Infrastructure plan is too early to assess
The Penang Transport Master Plan (PTMP), the biggest infrastructural undertaking in Penang’s history, was one of the hottest topics discussed in 2016. It will be the greatest catalyst for the property market in the northern region, and it will help to create a more equitable housing situation for all by making remote township more accessible. Unfortunately, these plans are still too nebulous to have any material effect on the housing market in 2017.
Highlights in 2017
For first home buyers, keep a lookout on a few more affordable options coming up at Bayan Baru, Gelugor, Jelutong and Batu Ferringhi, including two projects by PR1MA. Choose wisely within your means. A branded location does not necessary mean the right location for you.
Properties in a prime location with a price tag of around RM700k-RM800k are expected to enjoy good take up rates. If you have that budget, stay tuned for the upcoming condominium by IJM — 3 Residence and Waterside Residence, and the mixed development by Temasek — BPO Prime at Bayan Baru. Looking for high-end options? Check out the upcoming Marriott Residences at Gurney Drive, Penang Straits Residence at Seri Tanjung Pinang or wait for the new launch of landed properties by E&O property.
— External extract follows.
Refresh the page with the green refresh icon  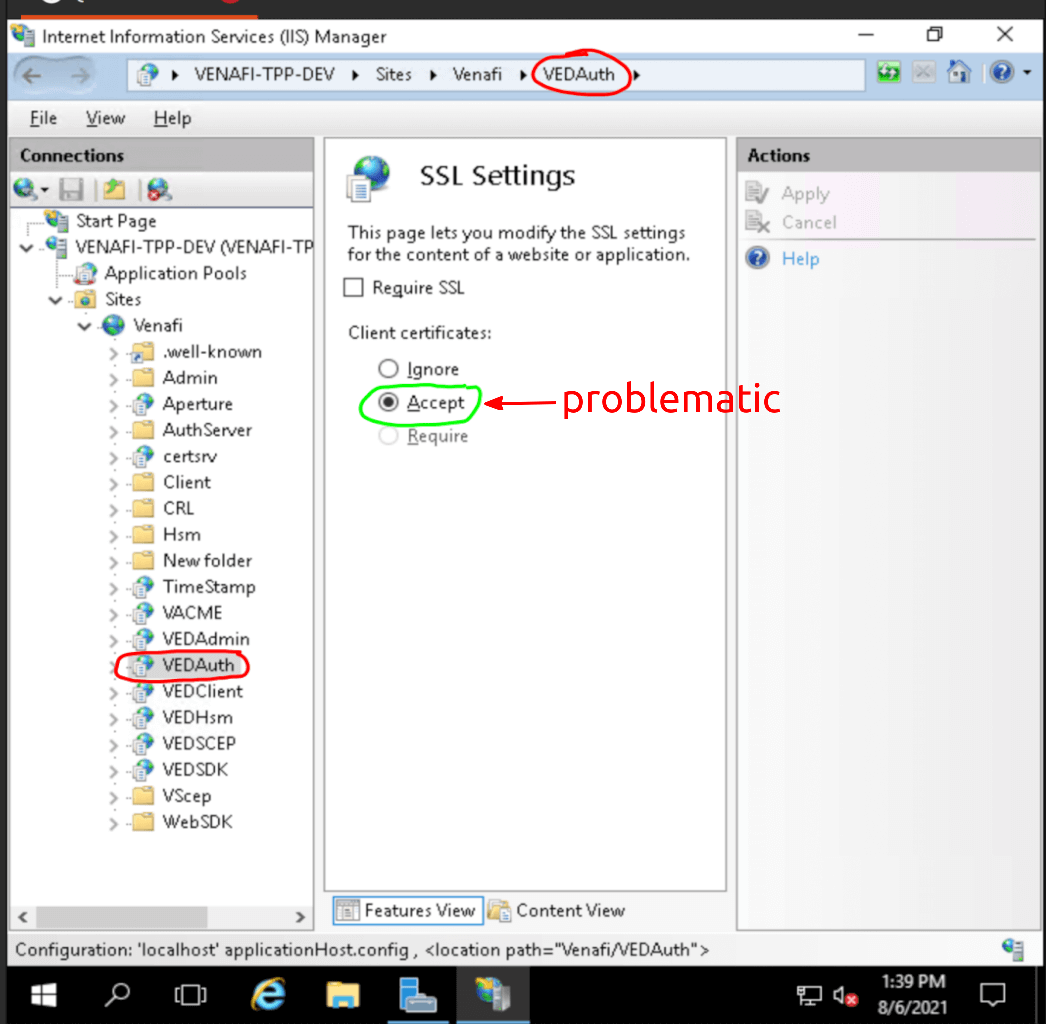click(888, 72)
Gated and guarded communities on the Penang Mainland remain the ideal lifestyle choice at relatively affordable prices. Check out some of the existing projects before they get out of reach. The upcoming gated and guarded development by EcoWorld (Eco Horizon) and Aspen (Viluxe) at Batu Kawan will set a new price benchmark for properties in Mainland.
Still wondering would the property market recover in 2017 or 2018? Let’s put aside the word “recovery” and recognize the current market as a new normal. New growth will start from here.